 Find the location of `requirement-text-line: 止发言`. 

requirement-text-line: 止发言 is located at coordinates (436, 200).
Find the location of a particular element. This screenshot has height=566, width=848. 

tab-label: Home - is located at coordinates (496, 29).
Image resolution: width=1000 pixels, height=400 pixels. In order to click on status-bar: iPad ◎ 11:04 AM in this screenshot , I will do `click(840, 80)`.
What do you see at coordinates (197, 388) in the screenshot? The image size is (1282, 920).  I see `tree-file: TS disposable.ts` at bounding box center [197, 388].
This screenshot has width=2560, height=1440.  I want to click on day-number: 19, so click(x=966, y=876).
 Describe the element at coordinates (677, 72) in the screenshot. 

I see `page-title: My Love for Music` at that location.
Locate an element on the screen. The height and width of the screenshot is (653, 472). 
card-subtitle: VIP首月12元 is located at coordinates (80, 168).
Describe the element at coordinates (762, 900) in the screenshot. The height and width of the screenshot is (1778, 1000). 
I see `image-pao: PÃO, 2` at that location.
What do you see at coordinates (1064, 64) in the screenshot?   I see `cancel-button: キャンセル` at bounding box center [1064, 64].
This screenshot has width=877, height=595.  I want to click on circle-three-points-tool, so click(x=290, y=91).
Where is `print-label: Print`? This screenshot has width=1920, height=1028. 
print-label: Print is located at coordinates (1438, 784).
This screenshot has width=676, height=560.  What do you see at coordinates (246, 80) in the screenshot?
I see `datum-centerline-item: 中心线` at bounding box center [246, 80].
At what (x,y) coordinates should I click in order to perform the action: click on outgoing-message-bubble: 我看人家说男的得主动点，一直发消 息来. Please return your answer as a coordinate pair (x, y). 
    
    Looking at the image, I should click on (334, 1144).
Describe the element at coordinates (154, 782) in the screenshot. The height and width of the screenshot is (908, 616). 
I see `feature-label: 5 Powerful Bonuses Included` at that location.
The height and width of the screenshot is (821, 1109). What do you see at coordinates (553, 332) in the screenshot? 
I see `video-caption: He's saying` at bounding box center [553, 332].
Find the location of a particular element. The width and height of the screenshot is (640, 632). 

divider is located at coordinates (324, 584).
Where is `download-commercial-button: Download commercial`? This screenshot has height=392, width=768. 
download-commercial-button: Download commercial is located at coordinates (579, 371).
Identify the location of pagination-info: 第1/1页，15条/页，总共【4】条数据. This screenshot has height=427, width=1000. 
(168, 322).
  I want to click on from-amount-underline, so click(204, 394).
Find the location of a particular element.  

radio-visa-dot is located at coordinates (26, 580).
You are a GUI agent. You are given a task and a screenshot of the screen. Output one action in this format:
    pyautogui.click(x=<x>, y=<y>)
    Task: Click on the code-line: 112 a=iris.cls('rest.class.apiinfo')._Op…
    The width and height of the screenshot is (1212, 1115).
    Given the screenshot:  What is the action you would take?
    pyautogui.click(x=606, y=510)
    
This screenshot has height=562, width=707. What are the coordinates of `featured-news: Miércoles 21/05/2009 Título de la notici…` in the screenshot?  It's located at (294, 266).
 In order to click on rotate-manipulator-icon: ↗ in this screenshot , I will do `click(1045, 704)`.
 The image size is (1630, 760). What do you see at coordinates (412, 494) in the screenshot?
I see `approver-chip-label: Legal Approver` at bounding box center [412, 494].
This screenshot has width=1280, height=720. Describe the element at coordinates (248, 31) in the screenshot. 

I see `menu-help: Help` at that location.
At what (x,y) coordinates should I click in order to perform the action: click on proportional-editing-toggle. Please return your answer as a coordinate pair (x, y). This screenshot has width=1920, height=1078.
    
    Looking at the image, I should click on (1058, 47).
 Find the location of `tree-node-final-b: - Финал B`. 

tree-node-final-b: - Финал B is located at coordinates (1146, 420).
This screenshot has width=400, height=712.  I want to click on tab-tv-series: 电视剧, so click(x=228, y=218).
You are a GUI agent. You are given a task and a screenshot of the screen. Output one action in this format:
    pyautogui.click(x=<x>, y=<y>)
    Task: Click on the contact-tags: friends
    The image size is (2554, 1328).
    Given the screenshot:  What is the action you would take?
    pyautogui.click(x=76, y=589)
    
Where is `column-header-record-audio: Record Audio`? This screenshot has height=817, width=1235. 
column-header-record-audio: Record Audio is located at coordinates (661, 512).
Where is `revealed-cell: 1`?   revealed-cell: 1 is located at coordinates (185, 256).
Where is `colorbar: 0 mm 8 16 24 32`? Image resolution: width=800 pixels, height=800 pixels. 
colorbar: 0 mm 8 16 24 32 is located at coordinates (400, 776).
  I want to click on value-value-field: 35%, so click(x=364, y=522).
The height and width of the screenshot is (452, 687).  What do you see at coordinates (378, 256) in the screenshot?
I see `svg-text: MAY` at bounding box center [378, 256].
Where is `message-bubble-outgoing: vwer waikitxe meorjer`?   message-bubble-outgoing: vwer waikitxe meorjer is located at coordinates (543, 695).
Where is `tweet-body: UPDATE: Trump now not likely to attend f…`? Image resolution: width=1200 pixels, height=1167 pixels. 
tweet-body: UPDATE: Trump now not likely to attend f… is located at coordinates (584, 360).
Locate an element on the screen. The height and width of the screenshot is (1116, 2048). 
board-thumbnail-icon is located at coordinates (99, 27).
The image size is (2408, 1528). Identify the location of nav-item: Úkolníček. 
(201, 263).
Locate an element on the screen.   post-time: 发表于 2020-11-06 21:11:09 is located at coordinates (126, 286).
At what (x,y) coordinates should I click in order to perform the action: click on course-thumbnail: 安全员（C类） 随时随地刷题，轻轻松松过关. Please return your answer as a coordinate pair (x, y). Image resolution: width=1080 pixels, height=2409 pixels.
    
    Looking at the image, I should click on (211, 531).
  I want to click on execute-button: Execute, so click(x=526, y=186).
=====
Written task →
Repeat all of the lines above word for word, without changing anything.

Exercise response →
 Find the location of `requirement-text-line: 止发言`. 

requirement-text-line: 止发言 is located at coordinates (436, 200).
Find the location of a particular element. This screenshot has height=566, width=848. 

tab-label: Home - is located at coordinates (496, 29).
Image resolution: width=1000 pixels, height=400 pixels. In order to click on status-bar: iPad ◎ 11:04 AM in this screenshot , I will do `click(840, 80)`.
What do you see at coordinates (197, 388) in the screenshot? The image size is (1282, 920).  I see `tree-file: TS disposable.ts` at bounding box center [197, 388].
This screenshot has width=2560, height=1440.  I want to click on day-number: 19, so click(x=966, y=876).
 Describe the element at coordinates (677, 72) in the screenshot. 

I see `page-title: My Love for Music` at that location.
Locate an element on the screen. The height and width of the screenshot is (653, 472). 
card-subtitle: VIP首月12元 is located at coordinates (80, 168).
Describe the element at coordinates (762, 900) in the screenshot. The height and width of the screenshot is (1778, 1000). 
I see `image-pao: PÃO, 2` at that location.
What do you see at coordinates (1064, 64) in the screenshot?   I see `cancel-button: キャンセル` at bounding box center [1064, 64].
This screenshot has width=877, height=595.  I want to click on circle-three-points-tool, so click(x=290, y=91).
Where is `print-label: Print`? This screenshot has width=1920, height=1028. 
print-label: Print is located at coordinates (1438, 784).
This screenshot has width=676, height=560.  What do you see at coordinates (246, 80) in the screenshot?
I see `datum-centerline-item: 中心线` at bounding box center [246, 80].
At what (x,y) coordinates should I click in order to perform the action: click on outgoing-message-bubble: 我看人家说男的得主动点，一直发消 息来. Please return your answer as a coordinate pair (x, y). 
    
    Looking at the image, I should click on (334, 1144).
Describe the element at coordinates (154, 782) in the screenshot. The height and width of the screenshot is (908, 616). 
I see `feature-label: 5 Powerful Bonuses Included` at that location.
The height and width of the screenshot is (821, 1109). What do you see at coordinates (553, 332) in the screenshot? 
I see `video-caption: He's saying` at bounding box center [553, 332].
Find the location of a particular element. The width and height of the screenshot is (640, 632). 

divider is located at coordinates (324, 584).
Where is `download-commercial-button: Download commercial`? This screenshot has height=392, width=768. 
download-commercial-button: Download commercial is located at coordinates (579, 371).
Identify the location of pagination-info: 第1/1页，15条/页，总共【4】条数据. This screenshot has height=427, width=1000. 
(168, 322).
  I want to click on from-amount-underline, so click(204, 394).
Find the location of a particular element.  

radio-visa-dot is located at coordinates (26, 580).
You are a GUI agent. You are given a task and a screenshot of the screen. Output one action in this format:
    pyautogui.click(x=<x>, y=<y>)
    Task: Click on the code-line: 112 a=iris.cls('rest.class.apiinfo')._Op…
    The width and height of the screenshot is (1212, 1115).
    Given the screenshot:  What is the action you would take?
    pyautogui.click(x=606, y=510)
    
This screenshot has height=562, width=707. What are the coordinates of `featured-news: Miércoles 21/05/2009 Título de la notici…` in the screenshot?  It's located at (294, 266).
 In order to click on rotate-manipulator-icon: ↗ in this screenshot , I will do `click(1045, 704)`.
 The image size is (1630, 760). What do you see at coordinates (412, 494) in the screenshot?
I see `approver-chip-label: Legal Approver` at bounding box center [412, 494].
This screenshot has width=1280, height=720. Describe the element at coordinates (248, 31) in the screenshot. 

I see `menu-help: Help` at that location.
At what (x,y) coordinates should I click in order to perform the action: click on proportional-editing-toggle. Please return your answer as a coordinate pair (x, y). This screenshot has width=1920, height=1078.
    
    Looking at the image, I should click on (1058, 47).
 Find the location of `tree-node-final-b: - Финал B`. 

tree-node-final-b: - Финал B is located at coordinates (1146, 420).
This screenshot has width=400, height=712.  I want to click on tab-tv-series: 电视剧, so click(x=228, y=218).
You are a GUI agent. You are given a task and a screenshot of the screen. Output one action in this format:
    pyautogui.click(x=<x>, y=<y>)
    Task: Click on the contact-tags: friends
    The image size is (2554, 1328).
    Given the screenshot:  What is the action you would take?
    pyautogui.click(x=76, y=589)
    
Where is `column-header-record-audio: Record Audio`? This screenshot has height=817, width=1235. 
column-header-record-audio: Record Audio is located at coordinates (661, 512).
Where is `revealed-cell: 1`?   revealed-cell: 1 is located at coordinates (185, 256).
Where is `colorbar: 0 mm 8 16 24 32`? Image resolution: width=800 pixels, height=800 pixels. 
colorbar: 0 mm 8 16 24 32 is located at coordinates (400, 776).
  I want to click on value-value-field: 35%, so click(x=364, y=522).
The height and width of the screenshot is (452, 687).  What do you see at coordinates (378, 256) in the screenshot?
I see `svg-text: MAY` at bounding box center [378, 256].
Where is `message-bubble-outgoing: vwer waikitxe meorjer`?   message-bubble-outgoing: vwer waikitxe meorjer is located at coordinates (543, 695).
Where is `tweet-body: UPDATE: Trump now not likely to attend f…`? Image resolution: width=1200 pixels, height=1167 pixels. 
tweet-body: UPDATE: Trump now not likely to attend f… is located at coordinates (584, 360).
Locate an element on the screen. The height and width of the screenshot is (1116, 2048). 
board-thumbnail-icon is located at coordinates (99, 27).
The image size is (2408, 1528). Identify the location of nav-item: Úkolníček. 
(201, 263).
Locate an element on the screen.   post-time: 发表于 2020-11-06 21:11:09 is located at coordinates (126, 286).
At what (x,y) coordinates should I click in order to perform the action: click on course-thumbnail: 安全员（C类） 随时随地刷题，轻轻松松过关. Please return your answer as a coordinate pair (x, y). Image resolution: width=1080 pixels, height=2409 pixels.
    
    Looking at the image, I should click on (211, 531).
  I want to click on execute-button: Execute, so click(x=526, y=186).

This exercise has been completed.